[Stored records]
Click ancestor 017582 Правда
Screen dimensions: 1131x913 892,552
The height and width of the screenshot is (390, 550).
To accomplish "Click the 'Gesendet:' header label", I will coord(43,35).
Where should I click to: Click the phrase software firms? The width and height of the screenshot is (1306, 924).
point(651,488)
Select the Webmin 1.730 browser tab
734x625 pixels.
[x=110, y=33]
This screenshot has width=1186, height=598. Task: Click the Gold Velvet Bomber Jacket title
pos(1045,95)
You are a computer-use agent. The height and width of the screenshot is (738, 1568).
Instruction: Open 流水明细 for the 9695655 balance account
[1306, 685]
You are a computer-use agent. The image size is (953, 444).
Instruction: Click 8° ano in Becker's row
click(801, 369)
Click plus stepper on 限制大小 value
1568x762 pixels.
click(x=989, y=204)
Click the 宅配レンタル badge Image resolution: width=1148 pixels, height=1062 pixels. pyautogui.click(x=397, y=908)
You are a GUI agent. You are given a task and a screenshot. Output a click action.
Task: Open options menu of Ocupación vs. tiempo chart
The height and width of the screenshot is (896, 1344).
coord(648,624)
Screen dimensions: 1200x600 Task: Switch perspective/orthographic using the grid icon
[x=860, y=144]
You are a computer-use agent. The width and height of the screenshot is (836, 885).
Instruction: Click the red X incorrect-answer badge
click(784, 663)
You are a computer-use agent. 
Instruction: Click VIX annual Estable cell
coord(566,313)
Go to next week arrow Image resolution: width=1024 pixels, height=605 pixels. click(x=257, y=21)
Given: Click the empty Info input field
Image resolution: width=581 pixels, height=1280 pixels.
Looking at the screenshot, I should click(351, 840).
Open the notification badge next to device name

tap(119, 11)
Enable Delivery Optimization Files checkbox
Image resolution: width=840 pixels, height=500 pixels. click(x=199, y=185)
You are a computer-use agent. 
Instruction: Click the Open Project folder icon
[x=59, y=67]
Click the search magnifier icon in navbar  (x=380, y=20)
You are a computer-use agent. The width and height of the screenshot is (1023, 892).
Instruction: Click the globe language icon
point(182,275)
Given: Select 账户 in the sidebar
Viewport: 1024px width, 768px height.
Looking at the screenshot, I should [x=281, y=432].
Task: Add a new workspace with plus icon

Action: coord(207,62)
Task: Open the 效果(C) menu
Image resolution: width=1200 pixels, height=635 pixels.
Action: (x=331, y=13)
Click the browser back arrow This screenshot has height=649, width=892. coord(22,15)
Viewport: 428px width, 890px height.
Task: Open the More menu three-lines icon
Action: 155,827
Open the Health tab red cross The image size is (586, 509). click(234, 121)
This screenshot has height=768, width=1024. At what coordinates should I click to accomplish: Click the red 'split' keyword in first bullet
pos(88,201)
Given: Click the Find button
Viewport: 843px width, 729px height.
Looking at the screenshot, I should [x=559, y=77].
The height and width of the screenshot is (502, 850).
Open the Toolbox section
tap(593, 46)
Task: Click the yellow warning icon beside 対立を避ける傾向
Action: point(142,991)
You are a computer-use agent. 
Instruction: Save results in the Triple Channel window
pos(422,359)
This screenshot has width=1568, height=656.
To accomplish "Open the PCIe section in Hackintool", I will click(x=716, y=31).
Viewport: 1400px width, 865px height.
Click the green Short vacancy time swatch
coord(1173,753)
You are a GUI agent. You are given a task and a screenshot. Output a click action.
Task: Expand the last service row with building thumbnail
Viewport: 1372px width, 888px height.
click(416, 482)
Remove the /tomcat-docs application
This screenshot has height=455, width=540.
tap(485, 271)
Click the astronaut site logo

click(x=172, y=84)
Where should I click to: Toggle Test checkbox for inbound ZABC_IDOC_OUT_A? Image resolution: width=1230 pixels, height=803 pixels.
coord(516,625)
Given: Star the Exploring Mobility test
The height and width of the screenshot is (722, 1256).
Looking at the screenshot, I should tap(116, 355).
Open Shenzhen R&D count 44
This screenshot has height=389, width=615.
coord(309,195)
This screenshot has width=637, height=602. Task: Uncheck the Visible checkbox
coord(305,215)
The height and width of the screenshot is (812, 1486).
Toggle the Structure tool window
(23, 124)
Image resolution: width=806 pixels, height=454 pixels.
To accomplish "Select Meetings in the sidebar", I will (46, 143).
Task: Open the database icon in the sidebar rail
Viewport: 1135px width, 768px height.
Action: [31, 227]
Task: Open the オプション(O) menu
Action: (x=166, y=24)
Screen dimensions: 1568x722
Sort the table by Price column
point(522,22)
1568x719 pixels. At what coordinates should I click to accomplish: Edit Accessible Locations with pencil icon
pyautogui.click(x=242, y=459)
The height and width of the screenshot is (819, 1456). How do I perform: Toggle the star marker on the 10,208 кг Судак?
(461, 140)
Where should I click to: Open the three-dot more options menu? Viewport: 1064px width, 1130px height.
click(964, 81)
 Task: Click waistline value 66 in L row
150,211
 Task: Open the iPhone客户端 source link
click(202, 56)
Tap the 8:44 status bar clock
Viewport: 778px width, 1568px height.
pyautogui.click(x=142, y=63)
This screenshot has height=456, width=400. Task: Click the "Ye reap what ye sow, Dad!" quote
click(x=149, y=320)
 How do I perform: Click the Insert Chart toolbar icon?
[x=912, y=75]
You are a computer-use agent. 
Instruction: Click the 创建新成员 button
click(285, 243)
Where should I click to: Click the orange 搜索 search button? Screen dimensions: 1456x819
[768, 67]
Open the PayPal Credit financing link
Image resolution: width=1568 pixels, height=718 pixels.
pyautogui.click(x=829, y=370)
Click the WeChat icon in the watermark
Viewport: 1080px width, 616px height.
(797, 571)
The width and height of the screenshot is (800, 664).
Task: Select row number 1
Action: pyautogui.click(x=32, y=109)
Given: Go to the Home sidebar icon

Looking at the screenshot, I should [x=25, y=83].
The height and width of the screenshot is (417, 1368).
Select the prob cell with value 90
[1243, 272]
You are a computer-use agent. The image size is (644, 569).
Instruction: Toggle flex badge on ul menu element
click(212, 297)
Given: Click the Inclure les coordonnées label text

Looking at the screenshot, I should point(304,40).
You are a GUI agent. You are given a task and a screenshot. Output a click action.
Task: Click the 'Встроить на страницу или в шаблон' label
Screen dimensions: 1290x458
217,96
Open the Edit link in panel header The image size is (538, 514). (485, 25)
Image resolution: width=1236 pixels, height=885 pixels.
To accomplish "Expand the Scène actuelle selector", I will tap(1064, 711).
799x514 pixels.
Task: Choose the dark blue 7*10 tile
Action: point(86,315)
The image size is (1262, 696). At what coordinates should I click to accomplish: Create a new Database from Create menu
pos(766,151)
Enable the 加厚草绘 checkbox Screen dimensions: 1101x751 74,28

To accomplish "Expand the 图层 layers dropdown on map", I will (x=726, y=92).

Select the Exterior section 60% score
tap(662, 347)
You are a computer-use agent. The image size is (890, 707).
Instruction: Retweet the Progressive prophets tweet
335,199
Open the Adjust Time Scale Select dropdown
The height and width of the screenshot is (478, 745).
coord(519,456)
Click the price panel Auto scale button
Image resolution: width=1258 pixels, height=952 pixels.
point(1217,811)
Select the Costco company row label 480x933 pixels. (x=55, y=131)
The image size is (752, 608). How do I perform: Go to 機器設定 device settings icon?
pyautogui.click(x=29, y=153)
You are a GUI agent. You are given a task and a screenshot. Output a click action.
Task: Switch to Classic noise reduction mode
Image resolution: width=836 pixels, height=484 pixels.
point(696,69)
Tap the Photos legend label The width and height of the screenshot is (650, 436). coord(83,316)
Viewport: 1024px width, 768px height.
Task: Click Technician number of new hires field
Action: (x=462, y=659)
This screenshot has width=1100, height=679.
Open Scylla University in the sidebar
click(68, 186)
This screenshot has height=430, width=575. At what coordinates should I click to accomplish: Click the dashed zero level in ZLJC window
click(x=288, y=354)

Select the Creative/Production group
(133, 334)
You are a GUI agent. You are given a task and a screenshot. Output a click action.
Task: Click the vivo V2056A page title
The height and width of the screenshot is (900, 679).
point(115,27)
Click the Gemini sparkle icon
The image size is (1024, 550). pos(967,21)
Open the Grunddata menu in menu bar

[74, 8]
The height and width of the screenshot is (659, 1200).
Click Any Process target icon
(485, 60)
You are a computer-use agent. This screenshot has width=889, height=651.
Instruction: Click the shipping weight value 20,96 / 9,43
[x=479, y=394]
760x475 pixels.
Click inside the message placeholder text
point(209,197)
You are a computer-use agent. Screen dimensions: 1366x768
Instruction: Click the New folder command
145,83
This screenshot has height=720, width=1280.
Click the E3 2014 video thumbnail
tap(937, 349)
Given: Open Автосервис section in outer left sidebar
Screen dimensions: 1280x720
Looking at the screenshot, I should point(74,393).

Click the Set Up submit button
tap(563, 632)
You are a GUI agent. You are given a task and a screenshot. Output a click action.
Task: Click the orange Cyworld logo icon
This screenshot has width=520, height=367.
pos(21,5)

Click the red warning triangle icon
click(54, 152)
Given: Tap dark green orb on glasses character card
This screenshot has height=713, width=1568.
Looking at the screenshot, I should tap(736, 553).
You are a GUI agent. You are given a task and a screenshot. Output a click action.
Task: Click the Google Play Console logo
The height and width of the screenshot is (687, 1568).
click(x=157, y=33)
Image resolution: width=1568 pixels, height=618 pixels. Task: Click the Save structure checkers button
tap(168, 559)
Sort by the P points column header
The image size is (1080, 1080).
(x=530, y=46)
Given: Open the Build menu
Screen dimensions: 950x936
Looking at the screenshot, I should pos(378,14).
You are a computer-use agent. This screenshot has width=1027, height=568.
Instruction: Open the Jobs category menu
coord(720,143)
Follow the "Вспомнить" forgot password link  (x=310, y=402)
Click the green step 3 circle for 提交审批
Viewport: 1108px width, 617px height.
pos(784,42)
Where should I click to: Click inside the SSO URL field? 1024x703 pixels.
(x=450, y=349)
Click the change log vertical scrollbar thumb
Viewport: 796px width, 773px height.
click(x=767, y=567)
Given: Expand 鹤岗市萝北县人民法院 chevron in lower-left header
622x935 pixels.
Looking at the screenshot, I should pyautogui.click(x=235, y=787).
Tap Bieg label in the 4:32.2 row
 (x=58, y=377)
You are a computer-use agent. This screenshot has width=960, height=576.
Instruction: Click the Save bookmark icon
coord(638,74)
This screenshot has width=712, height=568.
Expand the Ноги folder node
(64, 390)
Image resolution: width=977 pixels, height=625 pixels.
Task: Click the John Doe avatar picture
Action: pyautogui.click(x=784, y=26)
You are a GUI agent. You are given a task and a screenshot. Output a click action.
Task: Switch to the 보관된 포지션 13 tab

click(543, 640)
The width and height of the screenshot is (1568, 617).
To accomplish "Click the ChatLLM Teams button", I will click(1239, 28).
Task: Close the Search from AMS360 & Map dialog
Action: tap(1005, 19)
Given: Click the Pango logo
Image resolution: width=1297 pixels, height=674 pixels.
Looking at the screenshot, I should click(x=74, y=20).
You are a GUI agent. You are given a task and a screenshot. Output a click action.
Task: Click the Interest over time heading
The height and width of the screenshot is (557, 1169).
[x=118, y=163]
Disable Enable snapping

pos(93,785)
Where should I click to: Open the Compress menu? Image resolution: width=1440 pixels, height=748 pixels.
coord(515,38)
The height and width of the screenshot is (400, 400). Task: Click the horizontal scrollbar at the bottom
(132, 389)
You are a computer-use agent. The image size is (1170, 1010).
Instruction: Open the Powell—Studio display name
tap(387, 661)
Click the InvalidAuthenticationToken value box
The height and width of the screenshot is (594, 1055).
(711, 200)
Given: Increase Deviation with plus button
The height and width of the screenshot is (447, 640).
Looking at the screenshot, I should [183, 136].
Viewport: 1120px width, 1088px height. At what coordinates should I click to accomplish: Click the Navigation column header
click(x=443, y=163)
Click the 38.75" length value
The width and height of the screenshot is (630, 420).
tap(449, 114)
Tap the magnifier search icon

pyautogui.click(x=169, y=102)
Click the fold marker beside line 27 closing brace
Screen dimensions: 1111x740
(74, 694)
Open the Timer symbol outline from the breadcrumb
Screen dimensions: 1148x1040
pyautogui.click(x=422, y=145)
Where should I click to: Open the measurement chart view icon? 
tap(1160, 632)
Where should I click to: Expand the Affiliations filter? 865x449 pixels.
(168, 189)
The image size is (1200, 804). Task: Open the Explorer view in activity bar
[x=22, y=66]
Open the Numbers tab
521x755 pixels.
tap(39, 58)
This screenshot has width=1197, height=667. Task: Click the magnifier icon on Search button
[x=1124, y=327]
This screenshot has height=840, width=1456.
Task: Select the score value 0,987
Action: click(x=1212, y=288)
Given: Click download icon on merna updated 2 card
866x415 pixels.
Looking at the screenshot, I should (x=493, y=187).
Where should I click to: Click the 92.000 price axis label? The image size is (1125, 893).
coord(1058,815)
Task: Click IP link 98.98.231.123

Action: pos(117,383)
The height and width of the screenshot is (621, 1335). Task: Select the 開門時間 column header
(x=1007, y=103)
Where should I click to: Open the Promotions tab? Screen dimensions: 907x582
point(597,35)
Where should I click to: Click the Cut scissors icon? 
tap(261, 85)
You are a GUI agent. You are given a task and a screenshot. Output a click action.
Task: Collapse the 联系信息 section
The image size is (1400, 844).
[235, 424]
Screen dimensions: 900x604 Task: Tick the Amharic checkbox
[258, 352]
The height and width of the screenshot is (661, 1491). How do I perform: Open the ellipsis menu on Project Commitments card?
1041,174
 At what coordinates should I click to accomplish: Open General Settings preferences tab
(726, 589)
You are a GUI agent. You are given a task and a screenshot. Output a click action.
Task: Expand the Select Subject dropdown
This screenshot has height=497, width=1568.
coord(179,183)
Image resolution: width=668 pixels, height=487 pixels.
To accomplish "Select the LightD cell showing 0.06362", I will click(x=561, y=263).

__What is being asked__:
Of all the entries above, retype exactly the lines from the line with "This screenshot has width=1100, height=679." to the line with "Task: Click the Google Play Console logo", both included, and no others.

__Solved exercise__:
This screenshot has width=1100, height=679.
Open Scylla University in the sidebar
click(68, 186)
This screenshot has height=430, width=575. At what coordinates should I click to accomplish: Click the dashed zero level in ZLJC window
click(x=288, y=354)

Select the Creative/Production group
(133, 334)
You are a GUI agent. You are given a task and a screenshot. Output a click action.
Task: Click the vivo V2056A page title
The height and width of the screenshot is (900, 679).
point(115,27)
Click the Gemini sparkle icon
The image size is (1024, 550). pos(967,21)
Open the Grunddata menu in menu bar

[74, 8]
The height and width of the screenshot is (659, 1200).
Click Any Process target icon
(485, 60)
You are a computer-use agent. This screenshot has width=889, height=651.
Instruction: Click the shipping weight value 20,96 / 9,43
[x=479, y=394]
760x475 pixels.
Click inside the message placeholder text
point(209,197)
You are a computer-use agent. Screen dimensions: 1366x768
Instruction: Click the New folder command
145,83
This screenshot has height=720, width=1280.
Click the E3 2014 video thumbnail
tap(937, 349)
Given: Open Автосервис section in outer left sidebar
Screen dimensions: 1280x720
Looking at the screenshot, I should point(74,393).

Click the Set Up submit button
tap(563, 632)
You are a GUI agent. You are given a task and a screenshot. Output a click action.
Task: Click the orange Cyworld logo icon
This screenshot has width=520, height=367.
pos(21,5)

Click the red warning triangle icon
click(54, 152)
Given: Tap dark green orb on glasses character card
This screenshot has height=713, width=1568.
Looking at the screenshot, I should tap(736, 553).
You are a GUI agent. You are given a task and a screenshot. Output a click action.
Task: Click the Google Play Console logo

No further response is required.